Mobile phase B 0.5 volume of orthophosphoric acid, 100 volumes of water and sufficient acetonitrile R1 to produce 1000 volumes.
| Time (Minutes) | Mobile phase A (% v/v) | Mobile phase B (% v/v) | Comment |
| 0-25 | 100 | 0 | isocratic |
| 25-55 | 100→0 | 0→100 | linear gradient |
| 55-70 | 0 | 100 | isocratic |
| 70-71 | 0→100 | 100→0 | linear gradient |
| 71-85 | 100 | 0 | re-equilibration |
When chromatograms are recorded under the prescribed conditions, the relative retentions with reference to ibuprofen (retention time about 26 minutes) are: impurity J, about 0.18; impurity N, about 0.3; impurity A, about 0.9; impurity B, about 1.08 and impurity E, about 1.11.
SYSTEM SUITABILITY
The test is not valid unless, in the chromatogram obtained with solution (3), the peak-to-valley ratio is at least 5.0, where Hp is the height above the baseline of the peak due to impurity B and Hv is the height above the baseline of the lowest point of the curve separating this peak from the peak due to ibuprofen.
LIMITS
Use the chromatogram supplied with ibuprofen for peak identification EPCRS and the chromatogram obtained with solution (5) to identify the peaks due to impurities A, J, and N. Use the chromatogram obtained with solution (4) to identify the peaks due to impurity E.
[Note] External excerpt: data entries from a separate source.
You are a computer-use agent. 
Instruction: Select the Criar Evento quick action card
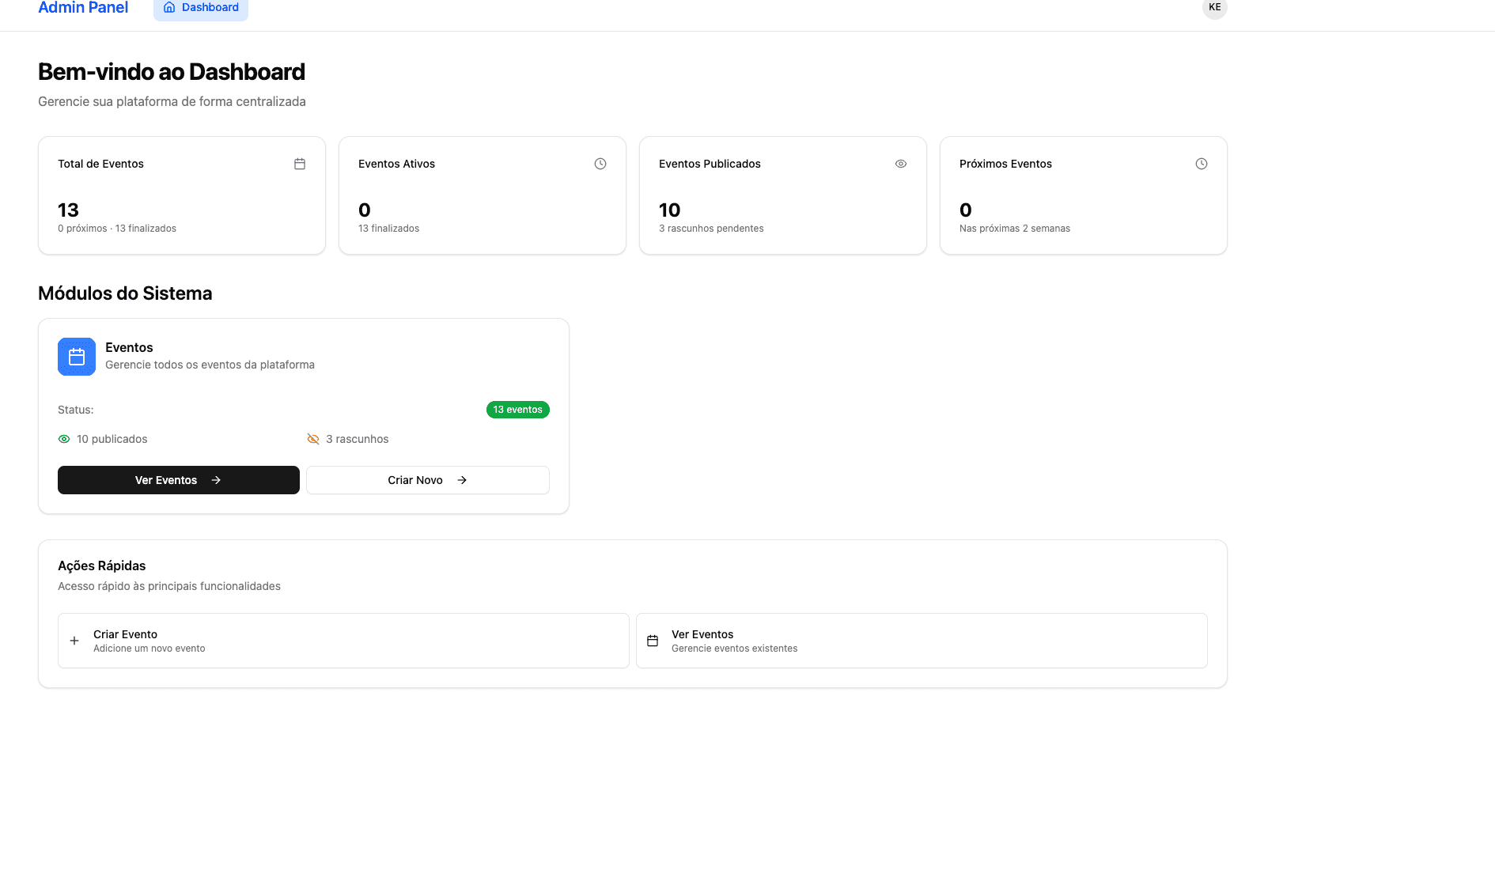pyautogui.click(x=343, y=641)
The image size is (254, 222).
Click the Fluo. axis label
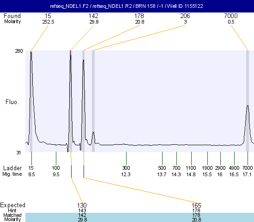[x=12, y=102]

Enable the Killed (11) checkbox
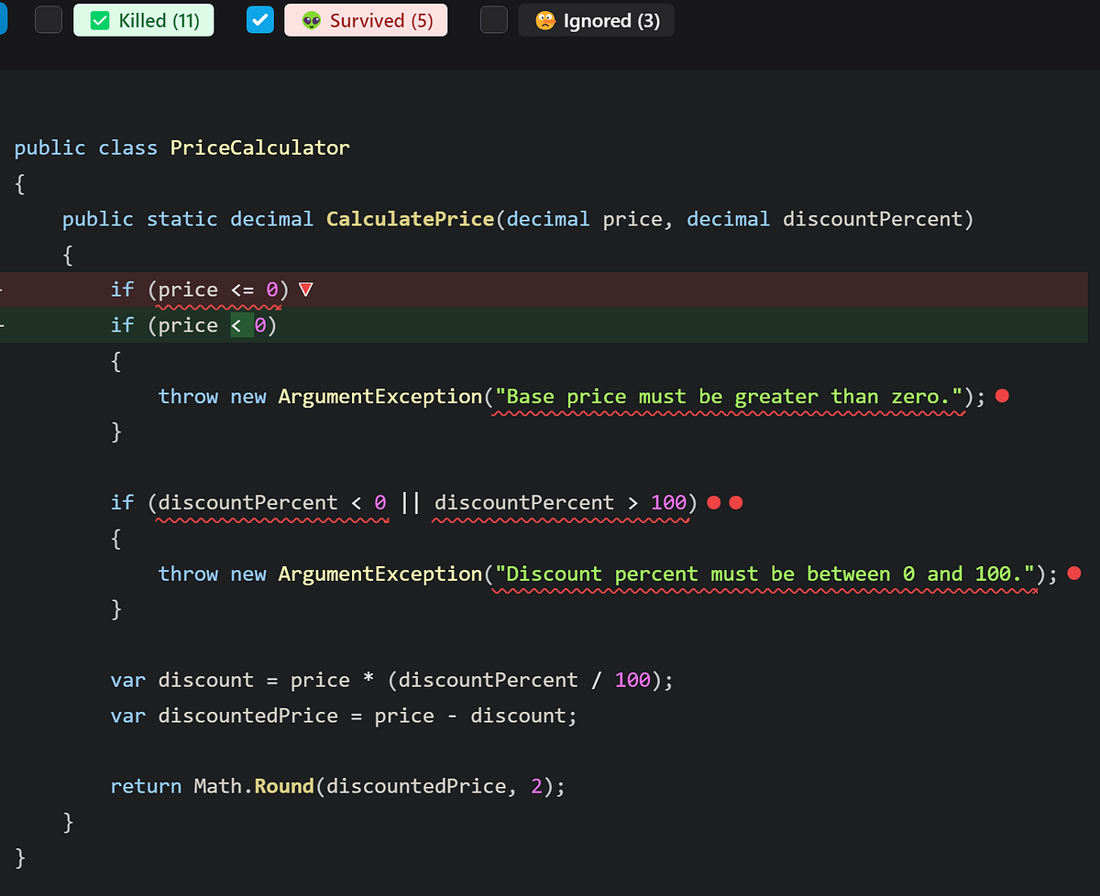click(48, 19)
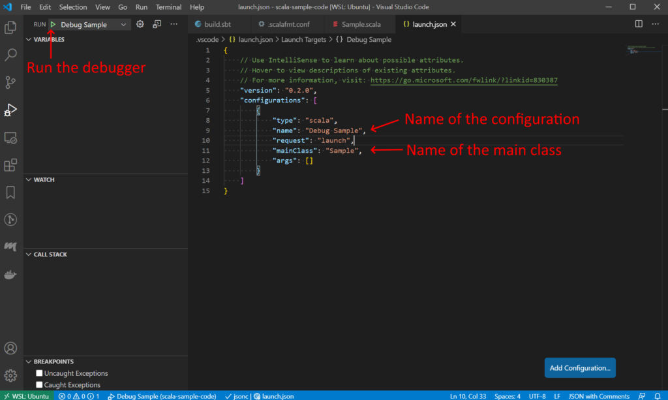Collapse the Call Stack section
The width and height of the screenshot is (668, 400).
coord(50,254)
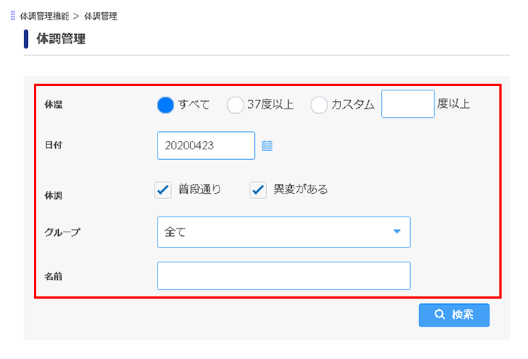Viewport: 528px width, 359px height.
Task: Click the 37度以上 label text
Action: 270,104
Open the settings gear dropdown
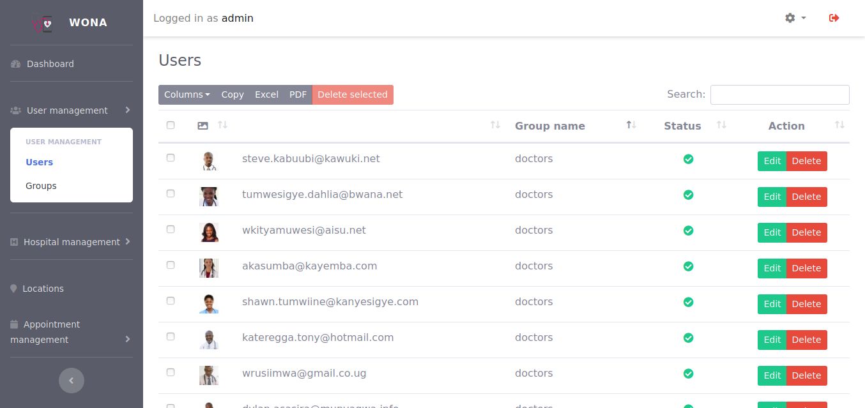 click(795, 18)
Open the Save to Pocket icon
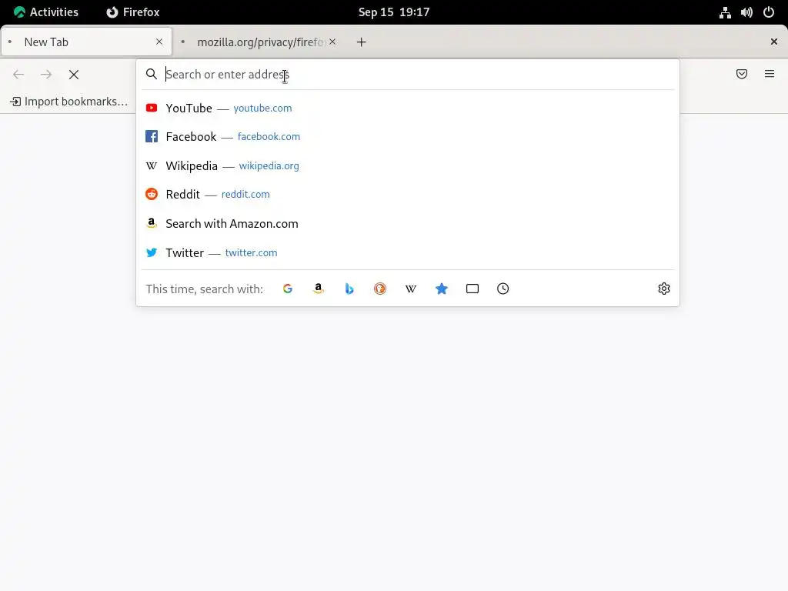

In the chromatogram obtained with solution (1):
the area of any peak corresponding to impurity E is not greater than 3 times the area of the principal peak in the chromatogram obtained with solution (2) (0.3%);
the area of any peak corresponding to impurity A, J or N is not greater than 1.5 times the area of the principal peak in the chromatogram obtained with solution (2) (0.15% of each);
the area of any other secondary peak is not greater than the area of the principal peak in the chromatogram obtained with solution (2) (0.1%);
the sum of the areas of any secondary peaks is not greater than 7 times the area of the principal peak in the chromatogram obtained with solution (2) (0.7%).
Disregard any peak with an area less than half the area of the principal peak in the chromatogram obtained with solution (2) (0.05%).
ASSAY
Carry out the method for liquid chromatography, Appendix III D, using the following solutions in a mixture of 35 volumes of 0.1 % w/v of formic acid and 65 volumes of methanol (solution A).
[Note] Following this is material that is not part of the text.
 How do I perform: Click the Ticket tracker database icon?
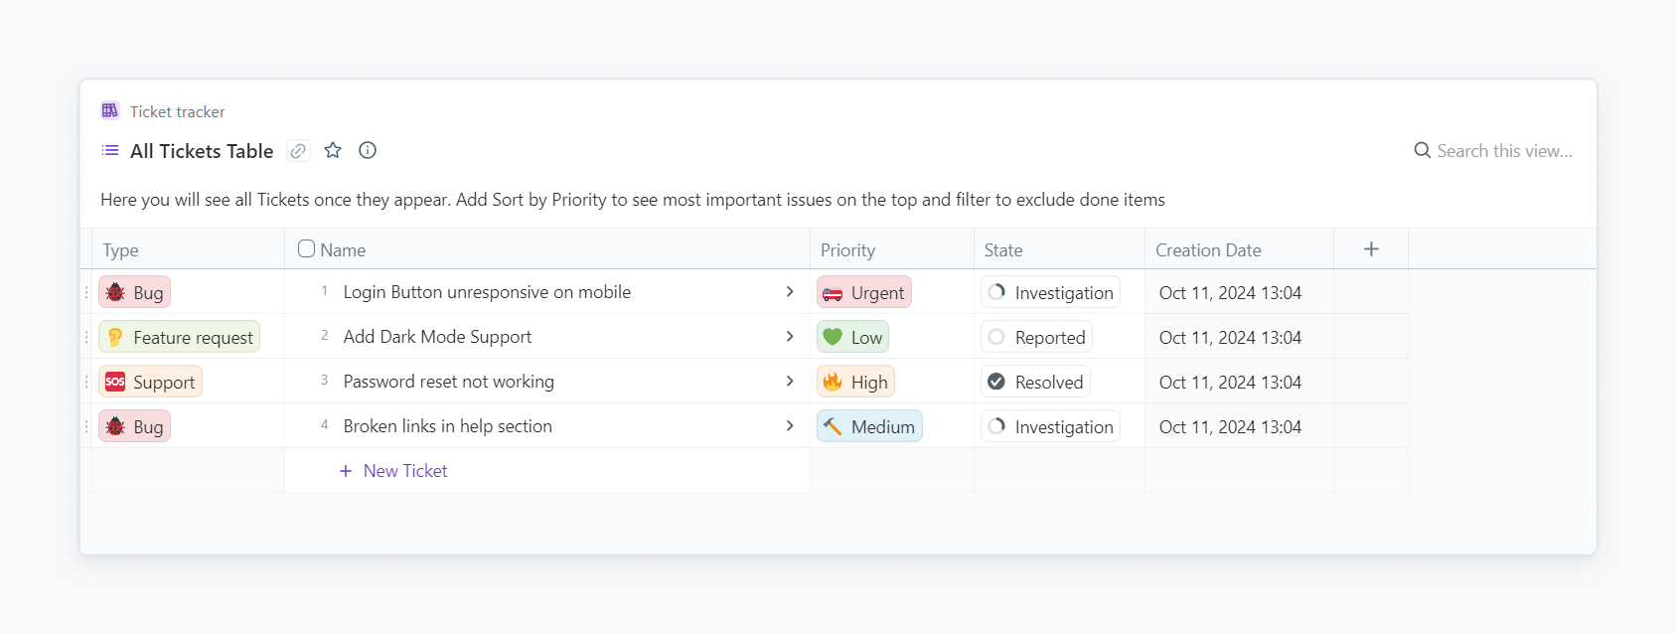[110, 110]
(1) Shake a quantity of the powdered granules containing 3 g of Ibuprofen with 500 mL of solution A. Add sufficient solution A to produce 1000 mL and mix thoroughly. Filter the solution (a Whatman GF/C 1.2-μm filter is suitable) and dilute 0.5 volume of the filtrate to 15 volumes.
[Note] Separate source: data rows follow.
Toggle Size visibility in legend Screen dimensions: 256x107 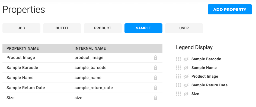click(x=186, y=94)
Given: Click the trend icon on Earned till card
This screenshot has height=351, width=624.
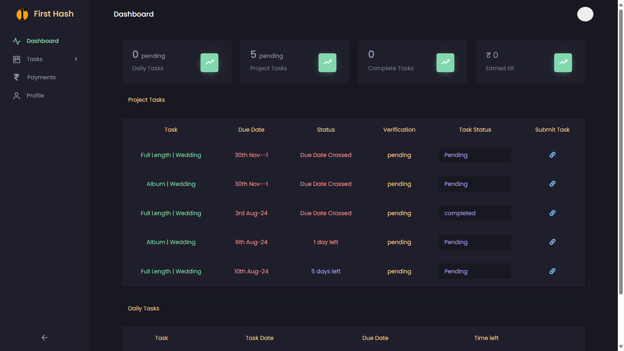Looking at the screenshot, I should click(563, 62).
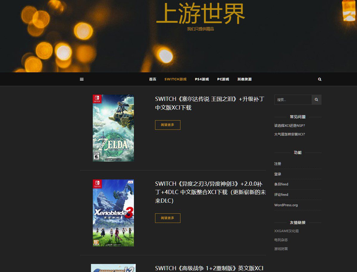Viewport: 357px width, 272px height.
Task: Click the magnifier search icon in the navbar
Action: pyautogui.click(x=319, y=79)
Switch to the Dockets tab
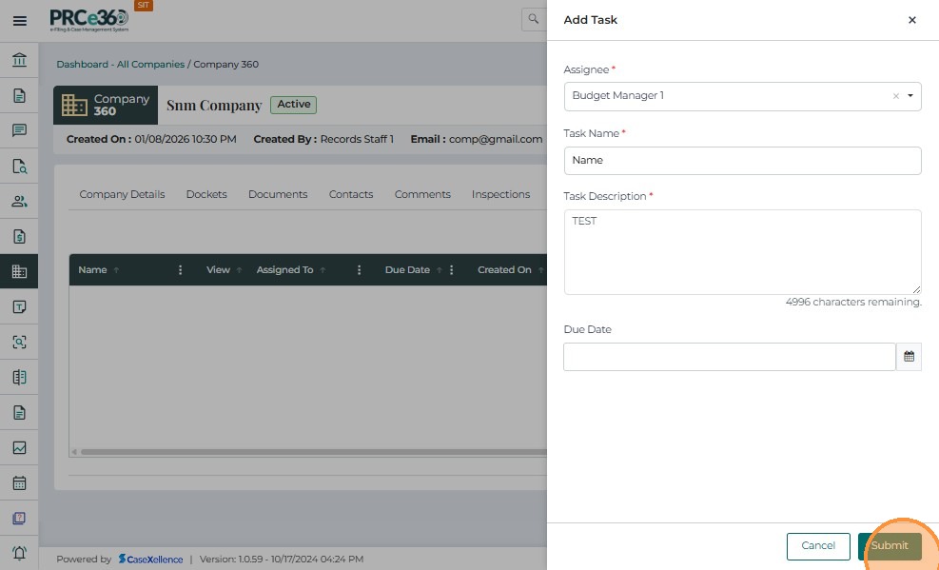The width and height of the screenshot is (939, 570). (x=206, y=194)
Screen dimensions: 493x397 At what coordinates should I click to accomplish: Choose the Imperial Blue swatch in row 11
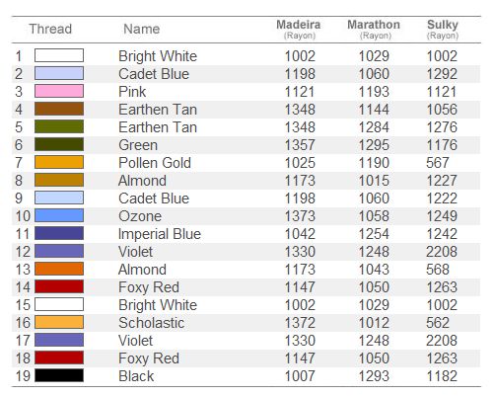click(x=59, y=233)
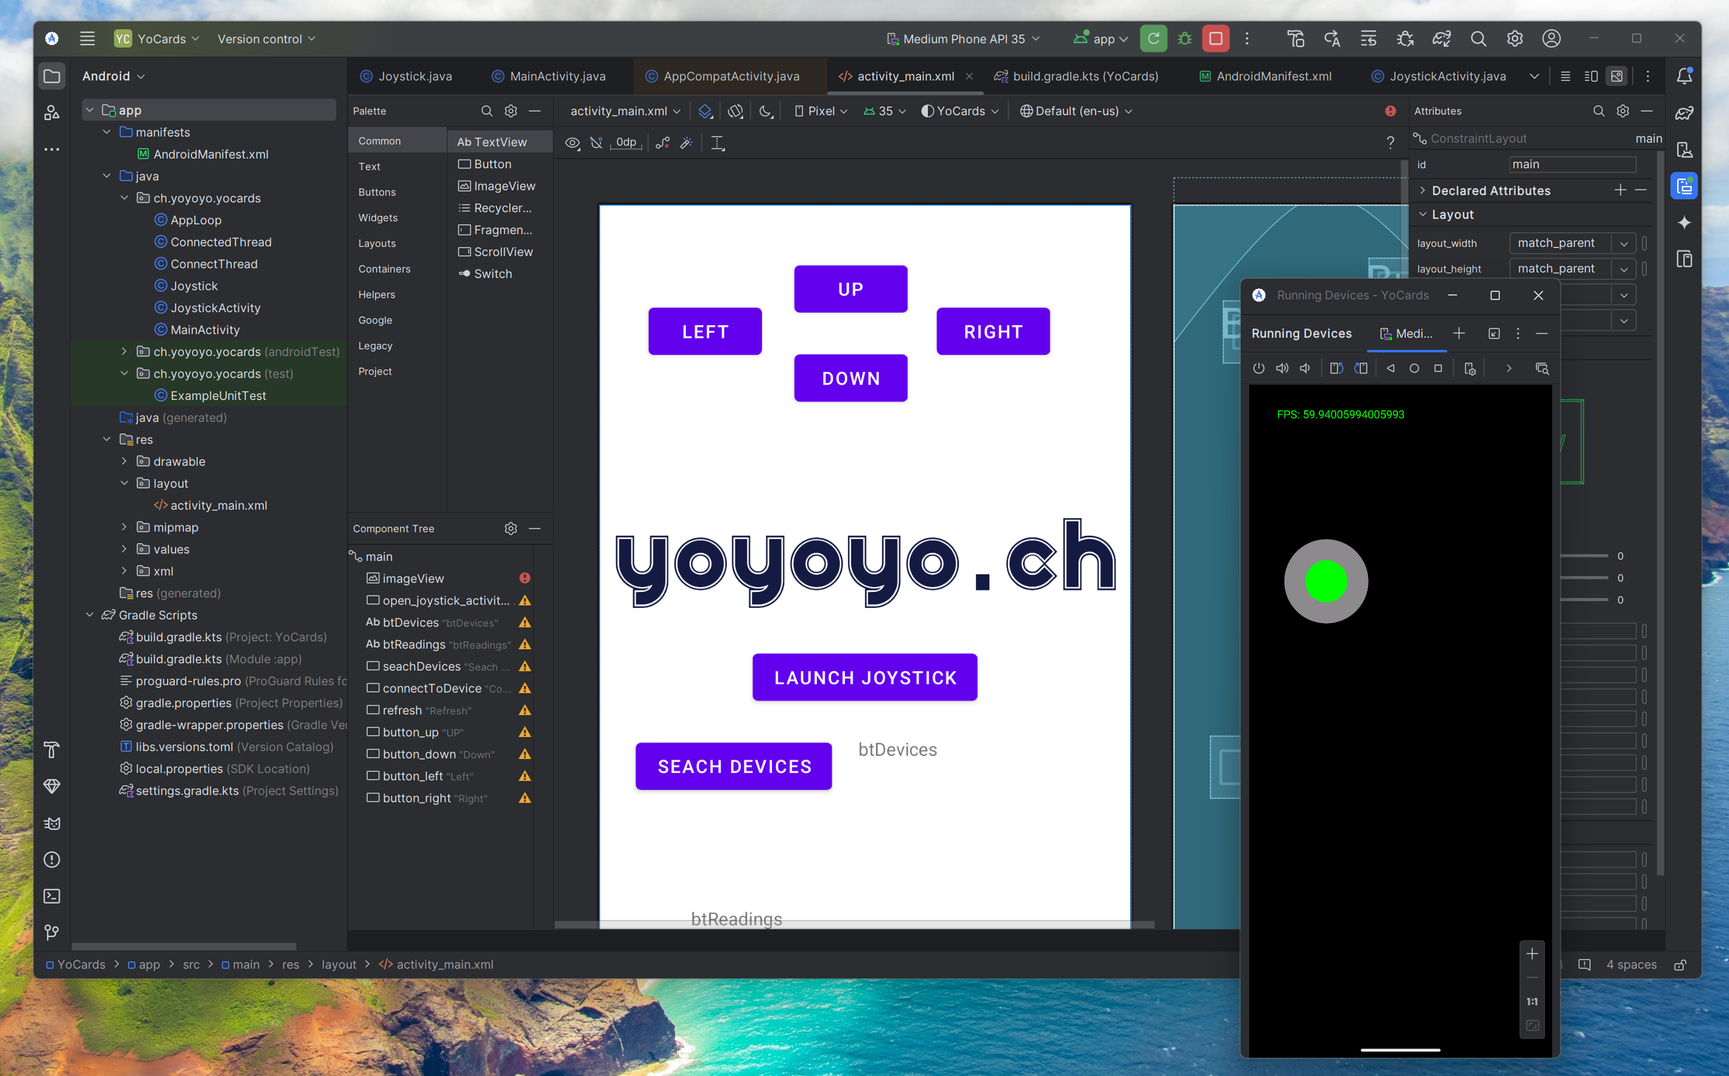This screenshot has width=1729, height=1076.
Task: Open the Terminal tool window
Action: (x=52, y=896)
(2) 0.01% w/v of ibuprofen BPCRS.
CHROMATOGRAPHIC CONDITIONS
(a) Use a stainless steel column (25 cm × 4.6 mm) packed with end-capped octadecylsilyl silica gel for chromatography (10 μm) (Nucleosil C18 is suitable).
(b) Use isocratic elution and the mobile phase described below.
(c) Use a flow rate of 1.5 mL per minute.
(d) Use an ambient column temperature.
(e) Use a detection wavelength of 264 nm.
(f) Inject 20 μL of each solution.
MOBILE PHASE
3 volumes of orthophosphoric acid, 247 volumes of water and 750 volumes of methanol.
When the chromatograms are recorded under the prescribed conditions, the retention time of ibuprofen is about 7 minutes.
DETERMINATION OF CONTENT
Calculate the content of ibuprofen, C13H18O2, in the granules from the chromatograms obtained and using the declared content of C13H18O2 in ibuprofen BPCRS.
IMPURITIES
The impurities limited by the requirements of this monograph include those listed under Ibuprofen.